Betulinic acid is a pentacyclic
triterpenoid that exhibits anticancer functions in human
cancer cells. This study provides evidence that
betulinic acid is highly effective against the human
cervical cancer cell line HeLa by inducing dose- and time-dependent apoptosis. The apoptotic process was further investigated using a proteomics approach to reveal
protein expression changes in HeLa cells following
betulinic acid treatment. Proteomic analysis revealed that there were six up- and thirty down-regulated
proteins in
betulinic acid-induced HeLa cells, and these
proteins were then subjected to functional pathway analysis using multiple analysis software.

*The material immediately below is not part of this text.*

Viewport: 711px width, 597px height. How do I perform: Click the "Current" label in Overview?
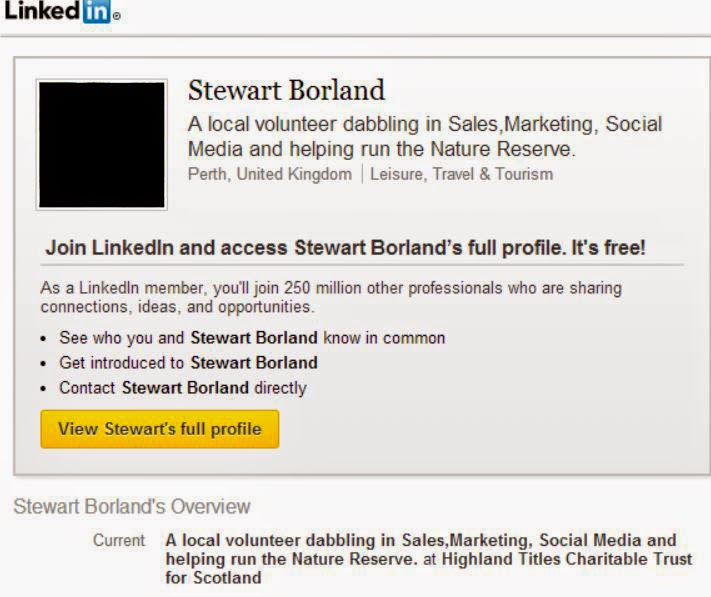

UDP-glucose 6-dehydrogenase,
6-phosphogluconate dehydrogenase decarboxylating, chain A Horf6-a novel human
peroxidase enzyme that involved in redox process, was found to be down-regulated during the apoptosis process of the oxidative stress response pathway. Consistent with our results at the
protein level, an increase in intracellular
reactive oxygen species was observed in
betulinic acid-treated cells. The
proteins glucose-regulated
protein and
cargo-selection protein TIP47, which are involved in the endoplasmic reticulum pathway, were up-regulated by
betulinic acid treatment. Meanwhile, 14-3-3 family
proteins, including 14-3-3β and 14-3-3ε, were down-regulated in response to
betulinic acid treatment, which is consistent with the decrease in expression of the target genes 14-3-3β and 14-3-3ε. Furthermore, it was found that the antiapoptotic bcl-2 gene was down-regulated while the proapoptotic bax gene was up-regulated after
betulinic acid treatment in HeLa cells. These results suggest that
betulinic acid induces apoptosis of HeLa cells by triggering both the endoplasmic reticulum pathway and the ROS-mediated mitochondrial pathway.